Exercise objective | Exactly the lines from the one containing "Task: Click the Global Hycom vs NDBC R² line" through the final line of the data below, with pictures omitted, make up the answer.

___

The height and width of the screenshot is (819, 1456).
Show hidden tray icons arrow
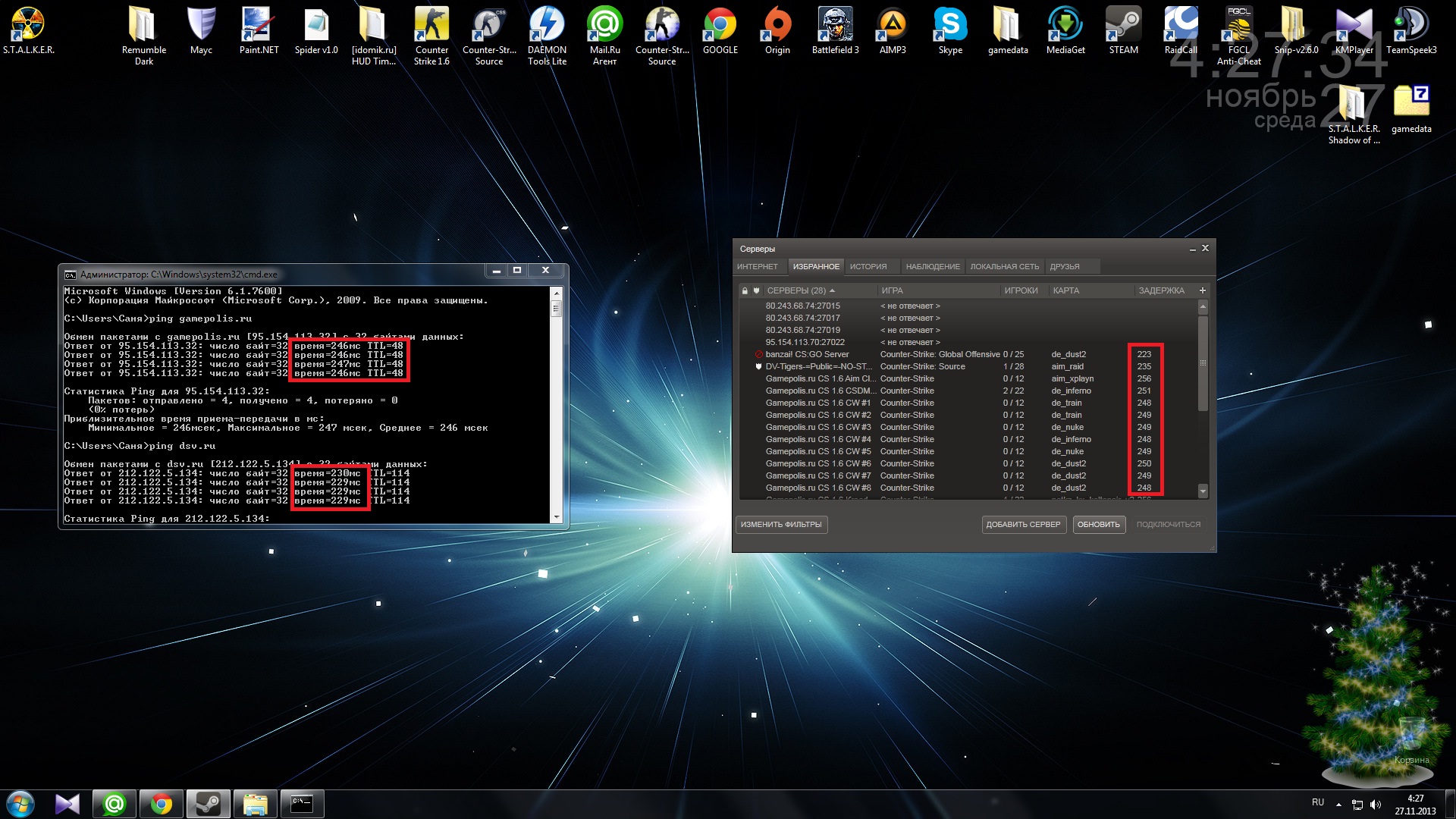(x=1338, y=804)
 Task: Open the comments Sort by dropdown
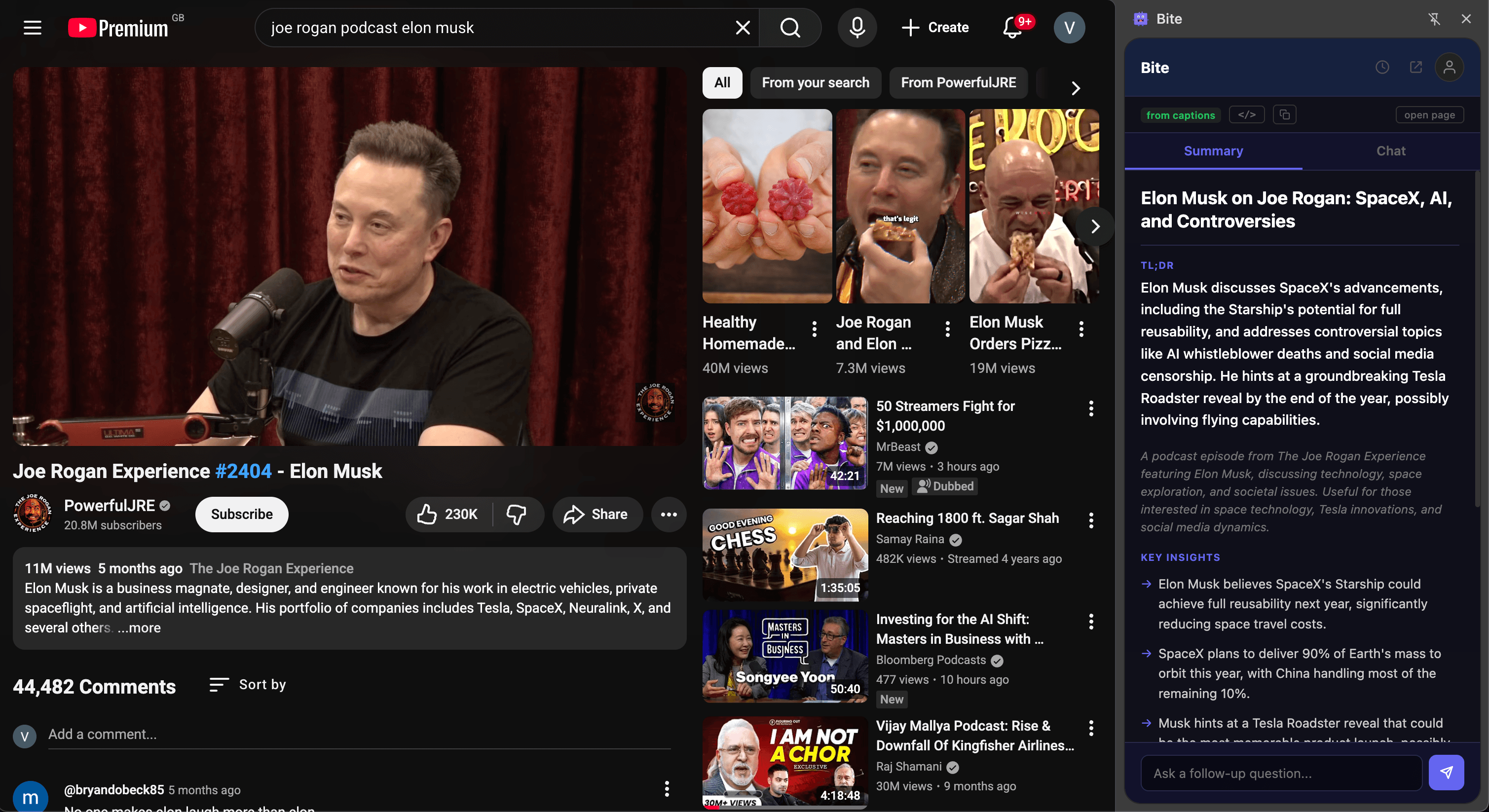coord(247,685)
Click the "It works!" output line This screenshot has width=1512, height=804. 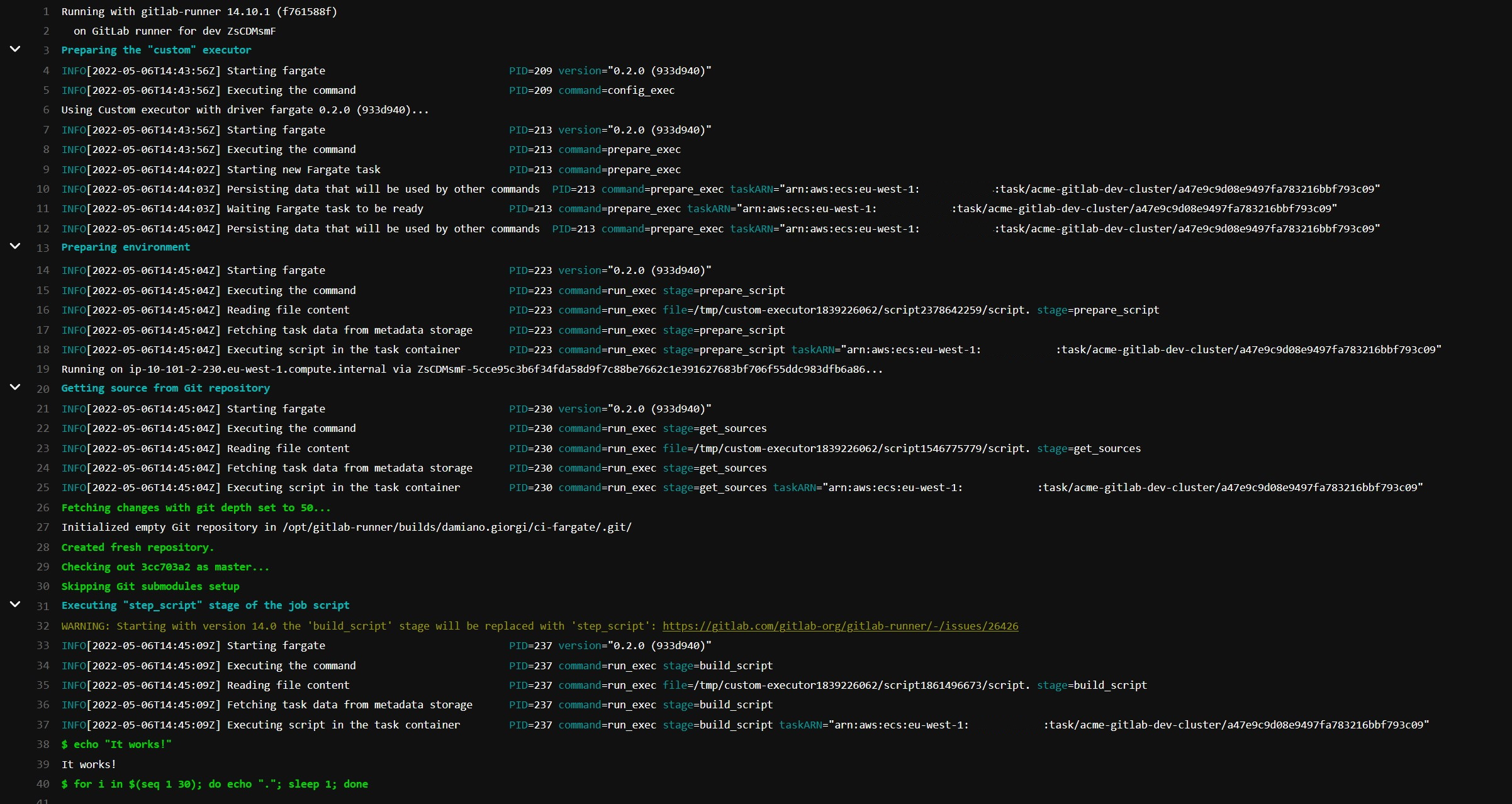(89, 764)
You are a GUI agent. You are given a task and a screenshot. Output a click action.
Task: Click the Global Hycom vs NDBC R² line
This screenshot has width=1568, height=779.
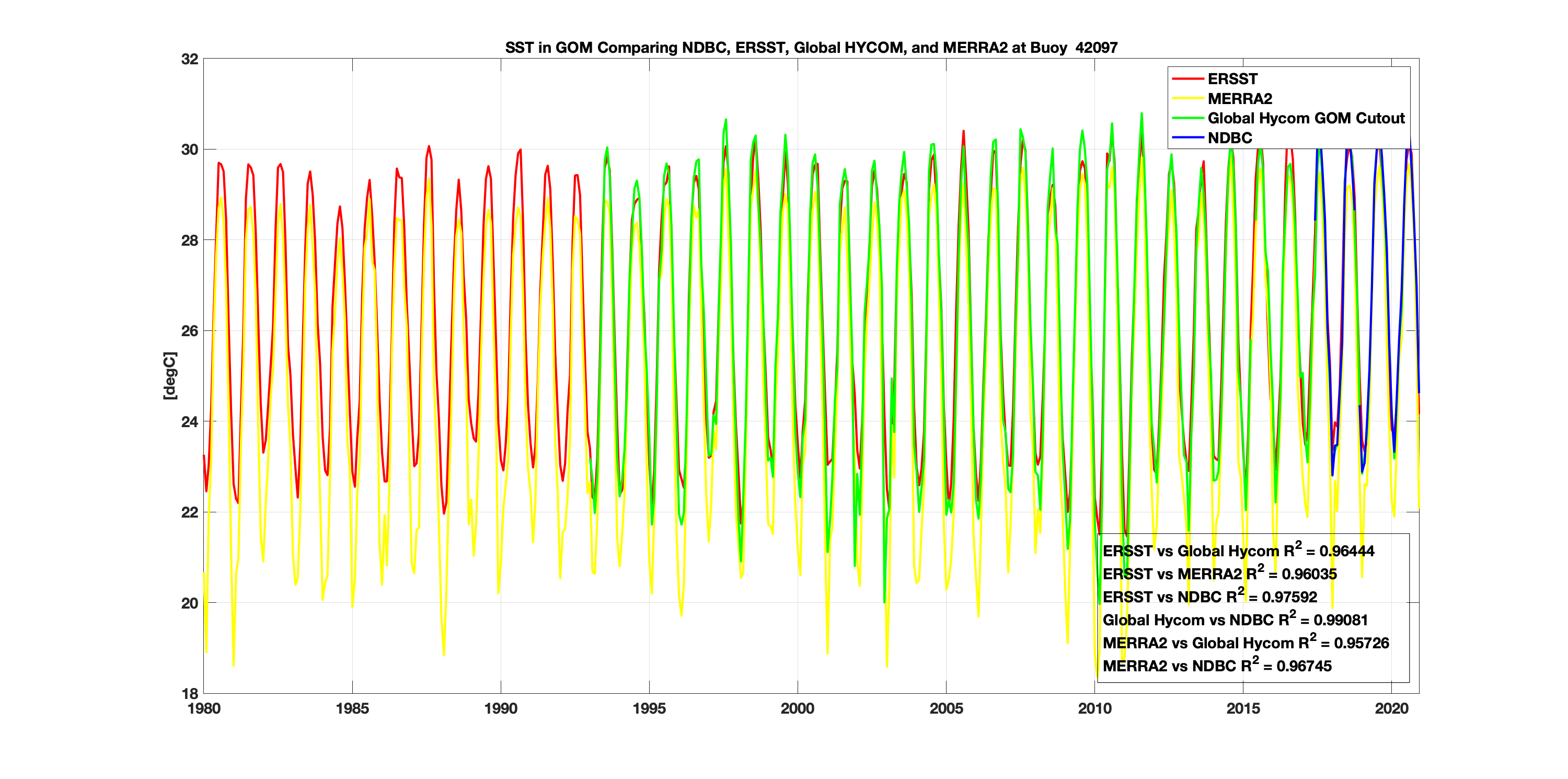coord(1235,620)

___

Output |
Task: Click the Global Hycom vs NDBC R² line
This screenshot has width=1568, height=779.
coord(1235,620)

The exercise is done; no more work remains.